Reviewing 2021's performance, Oak called it "an extraordinary year," particularly noting record-breaking import volumes from March onward. "The 2021 holiday season has been no exception to this unprecedented import surge," he concluded.

Supply Chain Challenges Persist Despite Volume Fluctuations

Panjiva's analysis reveals that while import volumes have moderated slightly, supply chain congestion remains acute. Flexport's ocean timeliness indicators show transit times from Asia to U.S. inland destinations have increased 46.1% for westbound routes and 50.5% for eastbound routes since late 2020.

As of November 21, the average door-to-door transit time exceeded three months at 107.4 days — meaning current orders might not arrive until March or April 2022, while goods arriving now were likely ordered in July or August 2021.

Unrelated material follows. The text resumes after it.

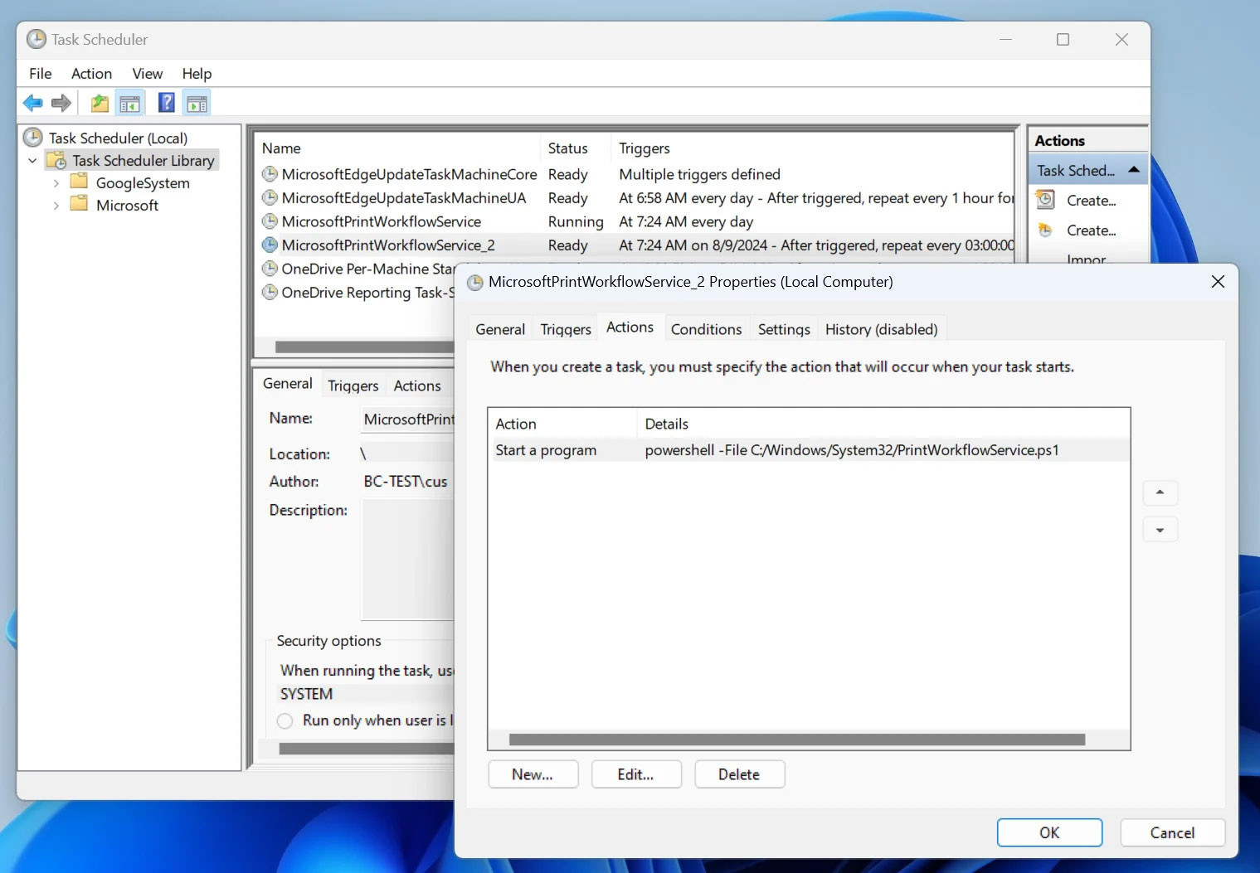Click the move action down arrow
Screen dimensions: 1260x873
(x=1160, y=529)
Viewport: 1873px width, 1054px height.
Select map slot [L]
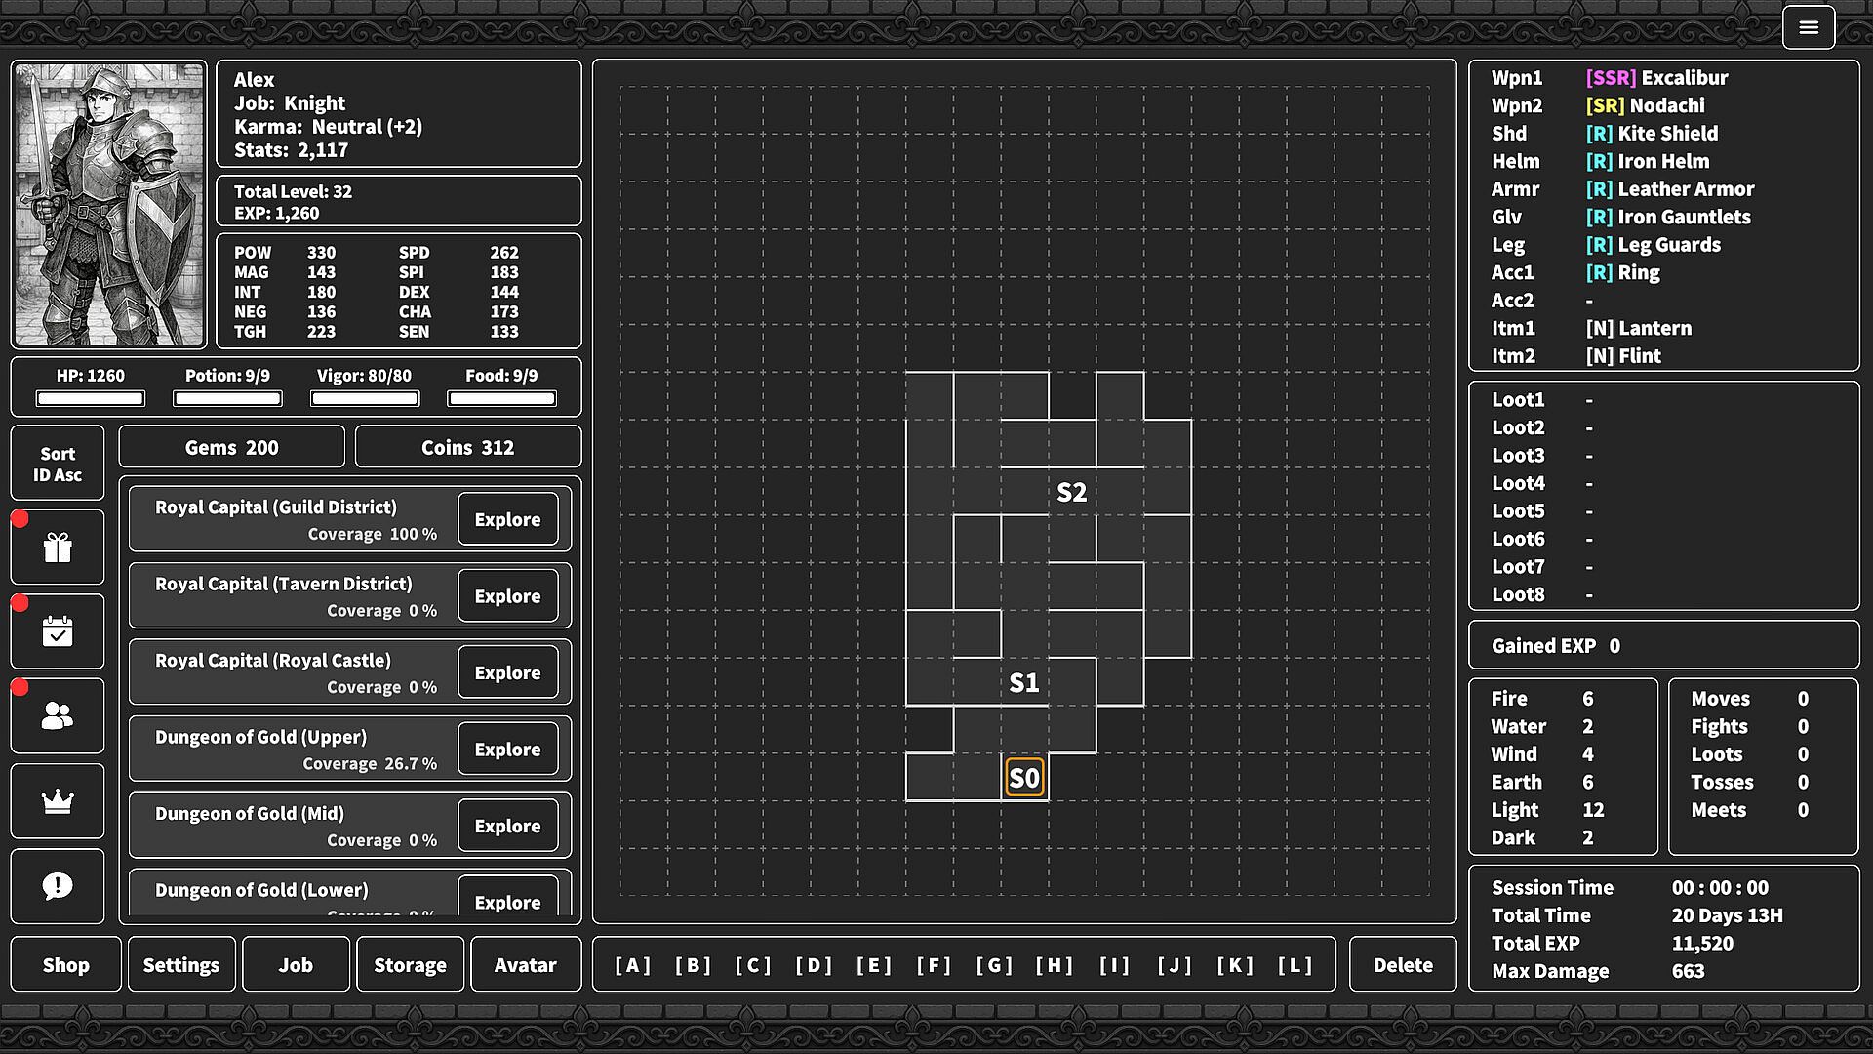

These delays force businesses to invest more heavily in inventory maintenance and supply assurance, potentially exacerbating supply chain pressures as companies order additional goods to meet demand.

Sector-Specific Performance Highlights

Panjiva's industry breakdown shows varied performance across sectors:

  • Non-essential consumer goods: Up 30.1% compared to November 2019, with leisure products (excluding toys) growing 4.5% year-over-year
  • Textiles: Increased 21.5% year-over-year
  • Home appliances, furnishings, and consumer electronics: Declined 12.9%, 16.4%, and 1.23% respectively
  • Healthcare, essential consumer goods, and IT products: Fell 6.8%, 18.2%, and 8.9%

Strategic Implications for Businesses

Looking ahead, Oak suggests importers must begin planning 2022 inventory strategies. Most companies intend to increase stock levels while simultaneously addressing existing order backlogs. The Lunar New Year may provide the first opportunity for supply chain relief, with potential import declines offering clues about future trends.

Oak anticipates businesses will adopt more cautious inventory approaches, favoring "just-in-case" over traditional "just-in-time" models to mitigate supply chain disruptions and inflation risks. Panjiva data indicates corporate focus on supply chain, logistics, and inflation concerns has reached record levels, a trend likely to persist until clearer market signals emerge.

The data underscores that despite ongoing challenges, the U.S. import market continues demonstrating remarkable strength. Businesses must remain vigilant in monitoring market dynamics while implementing flexible supply chain strategies to navigate current challenges and capitalize on growth opportunities.